## RECORDS FOR THIS EXERCISE:
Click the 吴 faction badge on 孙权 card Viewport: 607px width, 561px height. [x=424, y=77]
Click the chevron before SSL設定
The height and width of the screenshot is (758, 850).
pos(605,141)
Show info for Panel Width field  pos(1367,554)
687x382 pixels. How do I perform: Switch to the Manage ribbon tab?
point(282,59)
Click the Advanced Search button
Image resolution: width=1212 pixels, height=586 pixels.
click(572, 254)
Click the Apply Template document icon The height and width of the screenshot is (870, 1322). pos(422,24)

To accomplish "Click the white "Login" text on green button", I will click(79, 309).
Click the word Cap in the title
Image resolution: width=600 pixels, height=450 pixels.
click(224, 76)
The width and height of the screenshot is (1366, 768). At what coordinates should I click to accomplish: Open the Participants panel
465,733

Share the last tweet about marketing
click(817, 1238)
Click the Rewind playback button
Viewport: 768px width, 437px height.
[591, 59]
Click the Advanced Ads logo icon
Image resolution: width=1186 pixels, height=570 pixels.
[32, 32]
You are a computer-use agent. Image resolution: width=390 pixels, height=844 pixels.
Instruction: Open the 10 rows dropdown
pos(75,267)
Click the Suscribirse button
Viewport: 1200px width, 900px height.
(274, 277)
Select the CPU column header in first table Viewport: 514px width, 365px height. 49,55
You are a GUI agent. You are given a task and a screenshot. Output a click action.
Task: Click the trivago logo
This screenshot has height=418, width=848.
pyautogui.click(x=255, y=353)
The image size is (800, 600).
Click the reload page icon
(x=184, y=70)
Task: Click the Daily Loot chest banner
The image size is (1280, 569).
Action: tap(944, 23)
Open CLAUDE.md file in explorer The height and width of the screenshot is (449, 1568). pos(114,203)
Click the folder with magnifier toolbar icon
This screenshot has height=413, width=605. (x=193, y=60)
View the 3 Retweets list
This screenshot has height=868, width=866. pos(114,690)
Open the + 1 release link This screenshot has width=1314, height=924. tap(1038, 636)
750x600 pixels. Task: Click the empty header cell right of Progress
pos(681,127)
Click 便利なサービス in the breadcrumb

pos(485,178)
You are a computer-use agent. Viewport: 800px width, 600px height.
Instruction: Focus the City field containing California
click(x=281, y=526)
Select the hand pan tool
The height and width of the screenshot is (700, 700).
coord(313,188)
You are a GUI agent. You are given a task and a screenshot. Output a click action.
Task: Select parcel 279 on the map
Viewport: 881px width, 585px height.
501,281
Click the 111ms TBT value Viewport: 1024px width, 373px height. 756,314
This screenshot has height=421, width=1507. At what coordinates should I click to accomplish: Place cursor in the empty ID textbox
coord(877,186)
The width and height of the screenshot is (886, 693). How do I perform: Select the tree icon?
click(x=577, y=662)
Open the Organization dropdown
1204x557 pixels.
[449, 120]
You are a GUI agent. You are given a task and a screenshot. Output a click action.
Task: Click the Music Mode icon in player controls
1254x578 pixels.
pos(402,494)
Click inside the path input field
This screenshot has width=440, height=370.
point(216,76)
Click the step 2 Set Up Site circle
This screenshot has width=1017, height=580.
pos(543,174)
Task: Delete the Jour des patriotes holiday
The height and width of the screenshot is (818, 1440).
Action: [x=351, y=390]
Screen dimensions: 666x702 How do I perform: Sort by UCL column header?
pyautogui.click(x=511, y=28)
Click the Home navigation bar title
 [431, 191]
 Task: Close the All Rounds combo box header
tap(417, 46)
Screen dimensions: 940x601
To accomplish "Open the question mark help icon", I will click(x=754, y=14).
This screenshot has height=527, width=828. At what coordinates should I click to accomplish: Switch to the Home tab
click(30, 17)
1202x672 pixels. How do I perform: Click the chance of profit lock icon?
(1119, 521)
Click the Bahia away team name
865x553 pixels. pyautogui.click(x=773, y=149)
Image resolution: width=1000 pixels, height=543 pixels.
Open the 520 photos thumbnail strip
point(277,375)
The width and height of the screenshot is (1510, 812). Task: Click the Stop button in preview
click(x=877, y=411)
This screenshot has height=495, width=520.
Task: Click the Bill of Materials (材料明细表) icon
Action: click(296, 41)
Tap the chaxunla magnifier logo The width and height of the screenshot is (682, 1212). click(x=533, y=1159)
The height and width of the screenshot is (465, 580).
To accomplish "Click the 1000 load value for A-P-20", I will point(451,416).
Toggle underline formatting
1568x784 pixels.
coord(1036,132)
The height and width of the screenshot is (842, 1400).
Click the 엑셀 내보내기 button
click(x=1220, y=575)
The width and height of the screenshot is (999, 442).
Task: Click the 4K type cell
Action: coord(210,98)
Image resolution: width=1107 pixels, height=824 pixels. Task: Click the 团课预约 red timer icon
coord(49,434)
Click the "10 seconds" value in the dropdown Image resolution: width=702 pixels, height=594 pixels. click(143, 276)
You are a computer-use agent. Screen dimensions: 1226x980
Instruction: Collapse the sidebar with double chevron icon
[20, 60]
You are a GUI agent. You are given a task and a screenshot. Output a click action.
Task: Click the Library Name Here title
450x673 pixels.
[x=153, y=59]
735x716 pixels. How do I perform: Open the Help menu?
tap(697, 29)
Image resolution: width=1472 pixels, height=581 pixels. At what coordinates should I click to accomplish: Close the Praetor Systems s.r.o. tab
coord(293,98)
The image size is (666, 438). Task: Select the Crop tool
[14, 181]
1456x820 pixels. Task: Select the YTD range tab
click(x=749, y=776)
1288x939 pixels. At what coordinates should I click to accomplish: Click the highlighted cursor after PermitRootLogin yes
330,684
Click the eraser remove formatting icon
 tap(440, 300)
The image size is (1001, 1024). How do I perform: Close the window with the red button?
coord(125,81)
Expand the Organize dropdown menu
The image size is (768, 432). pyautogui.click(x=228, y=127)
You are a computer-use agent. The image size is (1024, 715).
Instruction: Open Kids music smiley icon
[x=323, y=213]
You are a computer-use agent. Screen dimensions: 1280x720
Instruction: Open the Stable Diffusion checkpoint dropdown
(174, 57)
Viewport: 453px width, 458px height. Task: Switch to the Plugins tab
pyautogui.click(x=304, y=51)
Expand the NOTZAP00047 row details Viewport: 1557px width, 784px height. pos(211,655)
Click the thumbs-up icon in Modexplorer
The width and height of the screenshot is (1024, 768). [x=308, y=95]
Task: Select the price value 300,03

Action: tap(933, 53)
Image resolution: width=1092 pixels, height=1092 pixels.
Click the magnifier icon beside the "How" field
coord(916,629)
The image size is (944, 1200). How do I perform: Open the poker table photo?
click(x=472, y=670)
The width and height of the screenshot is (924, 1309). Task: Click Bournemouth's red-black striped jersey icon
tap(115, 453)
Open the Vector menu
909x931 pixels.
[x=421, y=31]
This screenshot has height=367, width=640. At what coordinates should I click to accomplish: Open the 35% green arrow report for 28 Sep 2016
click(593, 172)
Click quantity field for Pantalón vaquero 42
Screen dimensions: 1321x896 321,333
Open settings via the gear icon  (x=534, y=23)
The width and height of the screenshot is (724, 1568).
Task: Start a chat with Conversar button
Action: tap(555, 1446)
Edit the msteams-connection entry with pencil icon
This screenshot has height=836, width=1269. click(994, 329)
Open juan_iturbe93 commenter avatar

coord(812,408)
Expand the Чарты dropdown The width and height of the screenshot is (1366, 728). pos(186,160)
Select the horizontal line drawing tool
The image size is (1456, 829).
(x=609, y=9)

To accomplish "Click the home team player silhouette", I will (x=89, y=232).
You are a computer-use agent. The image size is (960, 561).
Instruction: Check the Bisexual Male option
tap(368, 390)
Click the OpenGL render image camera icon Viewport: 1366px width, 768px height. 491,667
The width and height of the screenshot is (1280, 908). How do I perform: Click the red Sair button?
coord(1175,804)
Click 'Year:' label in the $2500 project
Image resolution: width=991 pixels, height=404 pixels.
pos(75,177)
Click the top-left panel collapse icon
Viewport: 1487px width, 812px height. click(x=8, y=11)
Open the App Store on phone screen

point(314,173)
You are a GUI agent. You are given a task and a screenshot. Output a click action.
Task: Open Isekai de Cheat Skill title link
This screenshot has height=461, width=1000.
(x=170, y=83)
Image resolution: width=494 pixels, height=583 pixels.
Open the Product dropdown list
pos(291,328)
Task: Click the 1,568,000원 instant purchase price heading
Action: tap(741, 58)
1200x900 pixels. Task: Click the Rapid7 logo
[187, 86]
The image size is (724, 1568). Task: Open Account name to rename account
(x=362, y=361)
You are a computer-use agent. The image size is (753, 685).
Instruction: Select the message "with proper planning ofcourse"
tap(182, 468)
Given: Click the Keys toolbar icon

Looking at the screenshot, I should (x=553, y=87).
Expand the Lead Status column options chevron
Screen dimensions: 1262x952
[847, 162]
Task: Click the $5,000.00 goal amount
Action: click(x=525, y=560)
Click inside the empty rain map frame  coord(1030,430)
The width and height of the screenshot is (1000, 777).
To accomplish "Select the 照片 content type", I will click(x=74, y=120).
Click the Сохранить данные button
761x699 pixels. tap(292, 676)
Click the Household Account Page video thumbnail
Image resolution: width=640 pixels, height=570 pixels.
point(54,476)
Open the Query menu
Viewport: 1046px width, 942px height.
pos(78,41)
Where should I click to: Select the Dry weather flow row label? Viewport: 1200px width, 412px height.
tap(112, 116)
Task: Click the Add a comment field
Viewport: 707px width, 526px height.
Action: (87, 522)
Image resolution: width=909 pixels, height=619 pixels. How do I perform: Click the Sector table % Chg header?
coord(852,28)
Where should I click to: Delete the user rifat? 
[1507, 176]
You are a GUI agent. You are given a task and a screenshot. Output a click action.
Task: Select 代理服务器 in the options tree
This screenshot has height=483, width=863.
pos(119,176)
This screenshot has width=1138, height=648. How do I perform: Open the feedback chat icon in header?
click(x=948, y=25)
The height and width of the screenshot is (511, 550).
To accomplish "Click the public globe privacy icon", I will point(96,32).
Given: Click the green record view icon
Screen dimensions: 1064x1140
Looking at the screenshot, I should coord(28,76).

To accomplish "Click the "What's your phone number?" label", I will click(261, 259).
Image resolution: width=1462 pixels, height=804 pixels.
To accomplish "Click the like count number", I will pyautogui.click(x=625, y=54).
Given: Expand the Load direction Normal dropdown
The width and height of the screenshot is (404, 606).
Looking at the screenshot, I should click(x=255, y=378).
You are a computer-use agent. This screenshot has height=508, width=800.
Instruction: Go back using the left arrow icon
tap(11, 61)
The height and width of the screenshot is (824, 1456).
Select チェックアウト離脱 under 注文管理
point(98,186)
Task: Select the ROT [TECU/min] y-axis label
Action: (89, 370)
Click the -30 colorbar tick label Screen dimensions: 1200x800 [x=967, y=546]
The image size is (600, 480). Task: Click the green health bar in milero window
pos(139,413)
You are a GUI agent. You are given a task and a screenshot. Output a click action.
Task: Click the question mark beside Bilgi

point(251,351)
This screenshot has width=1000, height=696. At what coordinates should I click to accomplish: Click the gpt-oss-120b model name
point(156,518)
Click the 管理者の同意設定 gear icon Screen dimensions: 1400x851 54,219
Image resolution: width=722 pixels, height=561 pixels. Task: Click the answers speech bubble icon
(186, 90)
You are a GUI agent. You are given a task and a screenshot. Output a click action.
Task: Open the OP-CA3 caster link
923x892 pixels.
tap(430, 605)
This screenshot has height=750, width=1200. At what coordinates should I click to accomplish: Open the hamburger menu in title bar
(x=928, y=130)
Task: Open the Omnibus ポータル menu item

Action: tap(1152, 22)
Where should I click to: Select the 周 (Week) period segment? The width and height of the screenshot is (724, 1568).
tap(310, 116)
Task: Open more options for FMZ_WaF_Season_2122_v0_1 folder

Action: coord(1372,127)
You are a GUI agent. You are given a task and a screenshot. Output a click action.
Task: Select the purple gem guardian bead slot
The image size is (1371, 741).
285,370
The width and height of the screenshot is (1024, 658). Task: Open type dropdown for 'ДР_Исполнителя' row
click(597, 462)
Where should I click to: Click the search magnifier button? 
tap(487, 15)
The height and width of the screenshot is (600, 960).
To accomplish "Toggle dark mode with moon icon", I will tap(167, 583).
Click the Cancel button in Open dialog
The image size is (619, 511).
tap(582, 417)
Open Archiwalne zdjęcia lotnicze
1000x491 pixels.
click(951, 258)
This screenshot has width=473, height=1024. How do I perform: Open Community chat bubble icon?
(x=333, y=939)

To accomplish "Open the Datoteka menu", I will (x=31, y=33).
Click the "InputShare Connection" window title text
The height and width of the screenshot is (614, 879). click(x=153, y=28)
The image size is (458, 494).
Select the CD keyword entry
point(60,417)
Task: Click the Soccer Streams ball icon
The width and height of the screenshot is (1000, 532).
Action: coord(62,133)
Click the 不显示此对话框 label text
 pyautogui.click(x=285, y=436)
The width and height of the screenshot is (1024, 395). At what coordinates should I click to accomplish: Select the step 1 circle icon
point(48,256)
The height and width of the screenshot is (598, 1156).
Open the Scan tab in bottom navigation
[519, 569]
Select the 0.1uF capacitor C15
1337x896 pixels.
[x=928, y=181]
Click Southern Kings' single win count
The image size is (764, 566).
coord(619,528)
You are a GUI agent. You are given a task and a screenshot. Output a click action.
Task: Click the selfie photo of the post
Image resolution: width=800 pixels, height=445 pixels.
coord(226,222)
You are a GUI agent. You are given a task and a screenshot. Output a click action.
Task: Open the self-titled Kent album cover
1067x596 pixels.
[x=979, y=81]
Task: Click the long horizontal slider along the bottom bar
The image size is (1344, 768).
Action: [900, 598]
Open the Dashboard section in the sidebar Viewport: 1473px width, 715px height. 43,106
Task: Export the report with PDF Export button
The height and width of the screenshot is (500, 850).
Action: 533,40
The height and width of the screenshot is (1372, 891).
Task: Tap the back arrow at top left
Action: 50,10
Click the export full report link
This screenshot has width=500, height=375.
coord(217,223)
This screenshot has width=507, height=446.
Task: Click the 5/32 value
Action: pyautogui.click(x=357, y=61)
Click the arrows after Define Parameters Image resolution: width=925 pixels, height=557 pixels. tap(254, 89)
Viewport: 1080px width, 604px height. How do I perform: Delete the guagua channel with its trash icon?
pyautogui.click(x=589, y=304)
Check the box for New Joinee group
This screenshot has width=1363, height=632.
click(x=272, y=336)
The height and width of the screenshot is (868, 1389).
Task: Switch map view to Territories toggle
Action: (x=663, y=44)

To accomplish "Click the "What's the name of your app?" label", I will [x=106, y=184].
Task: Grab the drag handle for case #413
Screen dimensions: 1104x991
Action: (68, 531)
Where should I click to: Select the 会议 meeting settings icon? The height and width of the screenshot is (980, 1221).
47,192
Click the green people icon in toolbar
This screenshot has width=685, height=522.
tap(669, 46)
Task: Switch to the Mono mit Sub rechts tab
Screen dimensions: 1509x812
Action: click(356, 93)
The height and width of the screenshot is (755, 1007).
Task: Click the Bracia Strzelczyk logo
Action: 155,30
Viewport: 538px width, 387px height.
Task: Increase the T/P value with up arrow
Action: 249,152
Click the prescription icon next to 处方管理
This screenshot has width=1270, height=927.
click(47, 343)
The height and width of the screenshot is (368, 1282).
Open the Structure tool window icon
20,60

## BRIEF:
Copy, from the material above, each line in which the string "your" occurs.

## ANSWER SECTION:
To accomplish "Click the "What's your phone number?" label", I will click(261, 259).
To accomplish "Click the "What's the name of your app?" label", I will [x=106, y=184].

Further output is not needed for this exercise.